Zum Irak-Krieg habe laut Schröder zwischen beiden Politikern ähnliche Übereinstimmung geherrscht, wie zuvor zwischen Klaus und Rau:

"Bei der Frage der internationalen Beziehungen stand, wie das nicht anders sein kann in diesen Tagen, natürlich die Situation im Irak im Vordergrund. Wir sind gemeinsam der Auffassung, dass jeder Tag, an dem der Krieg früher beendet werden kann, ein guter Tag ist und hoffen auf ein schnelles Ende dieses Krieges. Wir sind auch der Auffassung, dass es jetzt vordringlich darauf ankommt, eine humanitäre Katastrophe im Irak zu verhindern, und dass alles an Hilfeleistungen mobilisiert werden muss, um humanitär zu helfen. Da müssen die Vereinten Nationen natürlich die zentrale Rolle spielen, und darin besteht auch Übereinstimmung."


Lassen wir abschließend noch einmal Vaclav Klaus zu Wort kommen, der sich trotz aller seiner altbekannten Vorbehalte gegen gewisse Formen der europäischen Integration auch gegenüber Schröder als EU-Optimist zeigte:

"Ich habe dem Herrn Bundeskanzler die Situation in der Tschechischen Republik erklärt. In zwei Monaten haben wir ein Referendum, und ich bin ganz sicher, dass die Einwohner der Tschechischen Republik in diesem Referendum ja sagen werden. Wir verstehen, wir fühlen, wir wissen, dass es für uns keine Alternative zum EU-Beitritt bzw. zur EU-Mitgliedschaft gibt."
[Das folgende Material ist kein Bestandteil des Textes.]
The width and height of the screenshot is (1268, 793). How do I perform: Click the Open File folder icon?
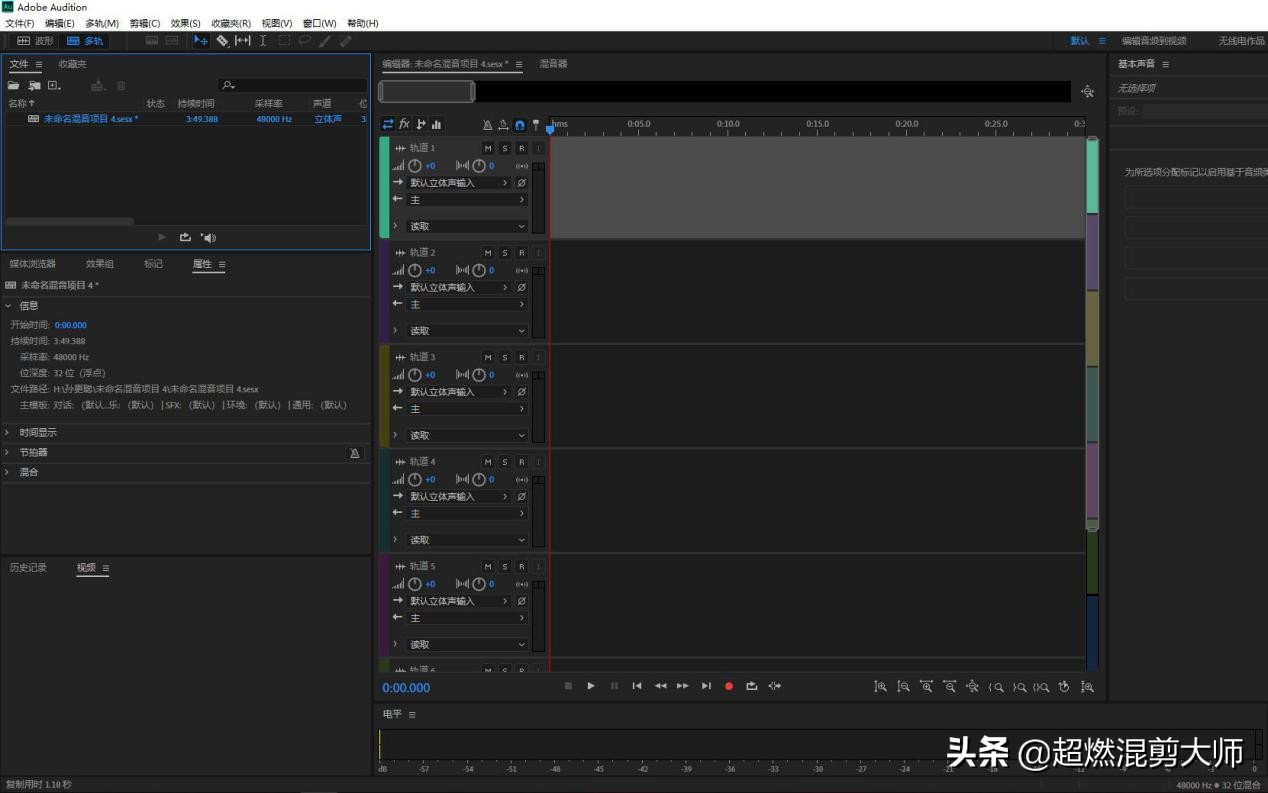click(x=14, y=86)
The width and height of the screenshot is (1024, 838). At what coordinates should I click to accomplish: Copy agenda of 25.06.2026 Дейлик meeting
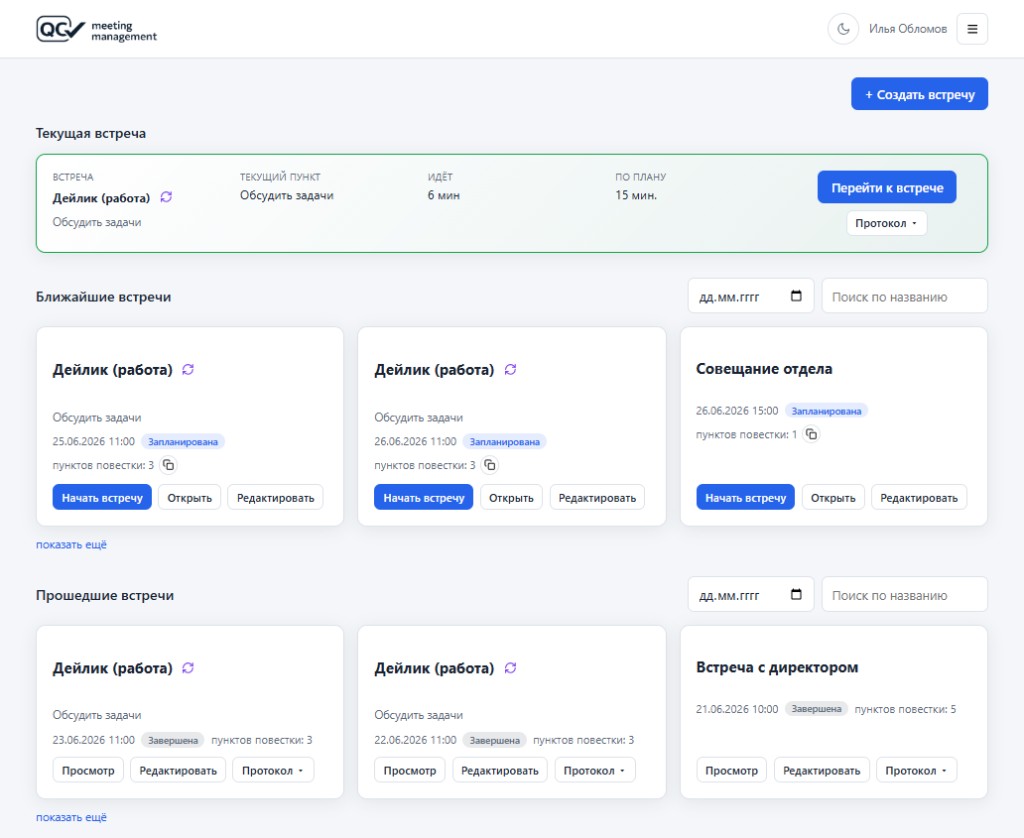[x=168, y=465]
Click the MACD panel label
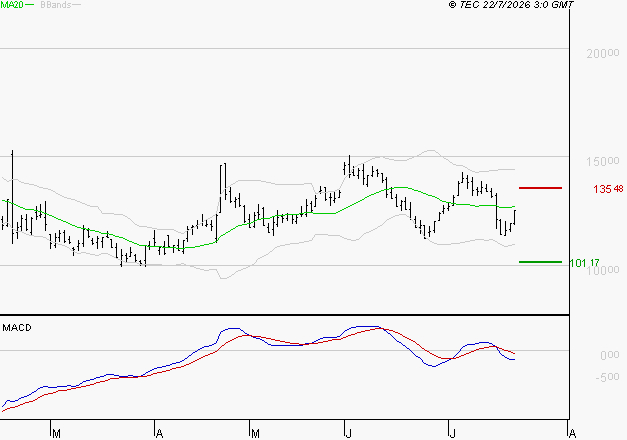627x440 pixels. point(17,328)
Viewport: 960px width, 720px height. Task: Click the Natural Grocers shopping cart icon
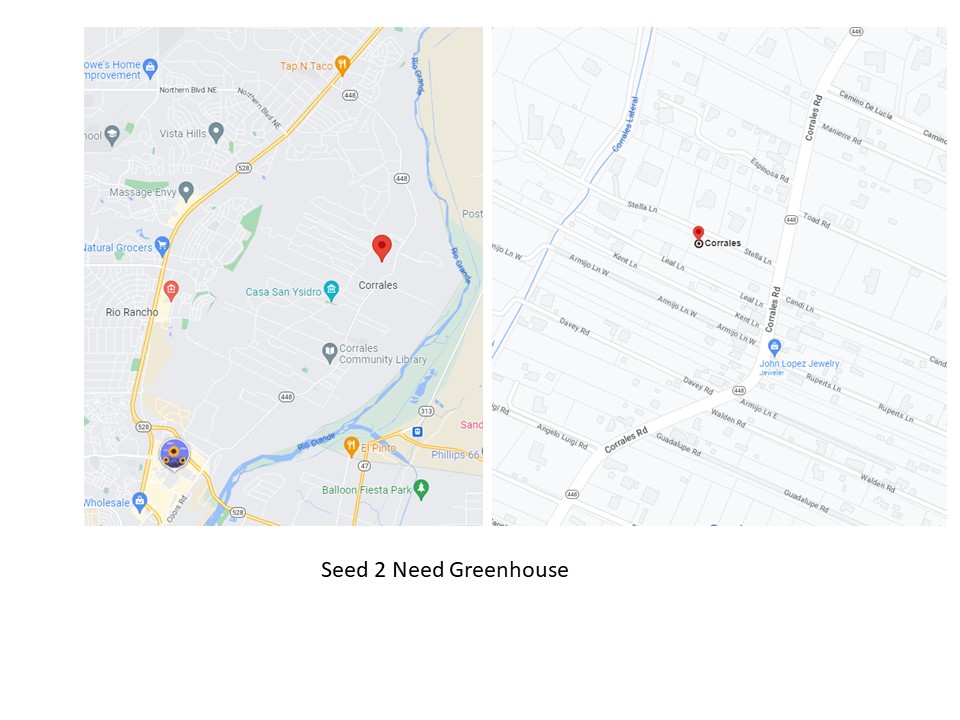pyautogui.click(x=162, y=247)
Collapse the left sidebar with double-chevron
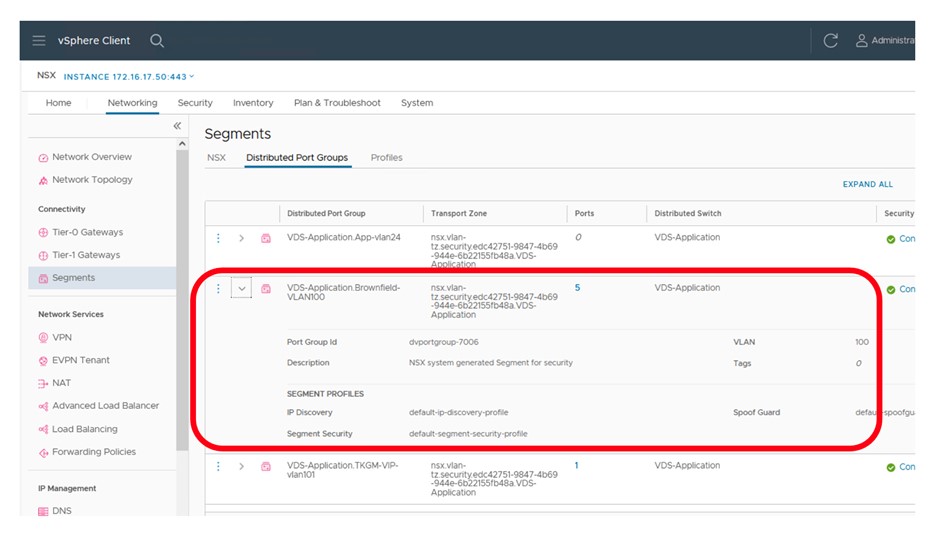 tap(177, 126)
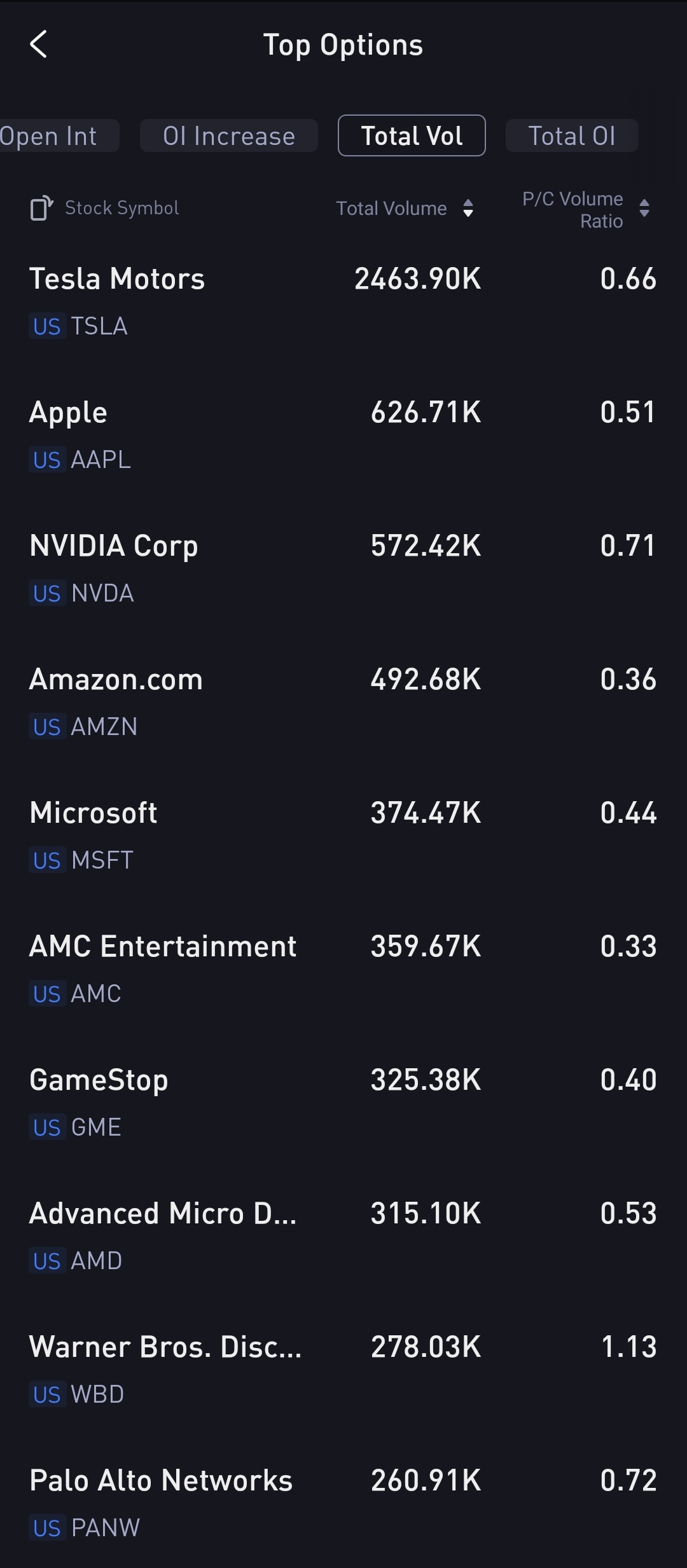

Den Abschluss der Visite bildeten dann noch ein kurzer Besuch beim deutschen Ex-Kanzler Helmut Kohl und ein Spaziergang durch das Zentrum Berlins. Dort kaufte Klaus eine Krawatte. Um die deutsche Wirtschaft ein wenig anzukurbeln, wir er später im Scherz meinte. Aber immerhin: Klaus hatte beim Mittageseen mit Rau auch betont, dass die EU doch nicht nur ein Verein für den freien Warenverkehr sei.